### ACTIVITY
Look through the material below and copy every line containing the word "third".

○ ○ ○

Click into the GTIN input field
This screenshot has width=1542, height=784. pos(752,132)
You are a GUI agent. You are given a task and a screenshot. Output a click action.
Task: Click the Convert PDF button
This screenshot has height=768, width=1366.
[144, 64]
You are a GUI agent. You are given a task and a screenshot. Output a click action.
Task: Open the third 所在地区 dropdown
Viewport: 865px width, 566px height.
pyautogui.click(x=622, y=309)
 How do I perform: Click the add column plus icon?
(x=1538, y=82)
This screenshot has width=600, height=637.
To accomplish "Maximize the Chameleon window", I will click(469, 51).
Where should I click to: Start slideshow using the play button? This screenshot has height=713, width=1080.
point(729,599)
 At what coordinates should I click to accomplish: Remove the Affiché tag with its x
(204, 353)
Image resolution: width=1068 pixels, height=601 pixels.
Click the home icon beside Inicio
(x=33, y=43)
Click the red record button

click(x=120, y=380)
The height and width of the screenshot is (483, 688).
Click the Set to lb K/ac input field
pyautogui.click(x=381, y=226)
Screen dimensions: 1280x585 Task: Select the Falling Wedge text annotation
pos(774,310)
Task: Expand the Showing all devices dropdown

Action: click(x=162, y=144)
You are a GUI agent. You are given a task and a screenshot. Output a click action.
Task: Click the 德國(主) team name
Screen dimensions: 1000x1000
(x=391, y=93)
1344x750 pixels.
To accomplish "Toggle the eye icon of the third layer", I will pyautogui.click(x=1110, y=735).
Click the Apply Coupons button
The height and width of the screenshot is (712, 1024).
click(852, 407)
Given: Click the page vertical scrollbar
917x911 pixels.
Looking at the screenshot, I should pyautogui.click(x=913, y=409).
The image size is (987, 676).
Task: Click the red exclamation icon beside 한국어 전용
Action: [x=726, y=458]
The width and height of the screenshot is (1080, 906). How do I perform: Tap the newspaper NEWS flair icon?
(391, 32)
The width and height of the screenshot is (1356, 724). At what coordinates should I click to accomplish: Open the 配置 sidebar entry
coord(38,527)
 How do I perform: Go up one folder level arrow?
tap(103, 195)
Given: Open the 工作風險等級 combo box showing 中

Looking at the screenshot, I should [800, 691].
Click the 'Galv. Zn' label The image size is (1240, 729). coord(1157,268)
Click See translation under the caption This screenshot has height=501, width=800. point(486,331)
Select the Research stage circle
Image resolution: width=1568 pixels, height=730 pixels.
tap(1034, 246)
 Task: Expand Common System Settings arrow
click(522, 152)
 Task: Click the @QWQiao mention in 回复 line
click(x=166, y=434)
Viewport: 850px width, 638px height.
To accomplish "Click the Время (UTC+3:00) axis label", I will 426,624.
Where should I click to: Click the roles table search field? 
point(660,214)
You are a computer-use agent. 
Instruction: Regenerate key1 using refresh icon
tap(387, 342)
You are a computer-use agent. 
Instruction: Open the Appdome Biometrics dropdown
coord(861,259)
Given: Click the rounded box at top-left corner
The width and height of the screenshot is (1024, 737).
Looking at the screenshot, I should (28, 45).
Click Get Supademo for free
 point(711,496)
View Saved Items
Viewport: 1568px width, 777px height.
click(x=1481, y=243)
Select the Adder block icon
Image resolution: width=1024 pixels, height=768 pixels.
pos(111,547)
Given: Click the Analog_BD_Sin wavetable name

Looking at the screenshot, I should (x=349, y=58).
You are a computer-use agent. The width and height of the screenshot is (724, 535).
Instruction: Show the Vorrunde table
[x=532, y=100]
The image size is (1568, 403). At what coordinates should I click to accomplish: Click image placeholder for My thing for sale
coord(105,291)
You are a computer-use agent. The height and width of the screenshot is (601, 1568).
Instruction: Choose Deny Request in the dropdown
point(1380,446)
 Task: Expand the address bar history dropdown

○ ○ ○

### REPLY TO THE TASK
Task: Open the third 所在地区 dropdown
To accomplish "Toggle the eye icon of the third layer", I will pyautogui.click(x=1110, y=735).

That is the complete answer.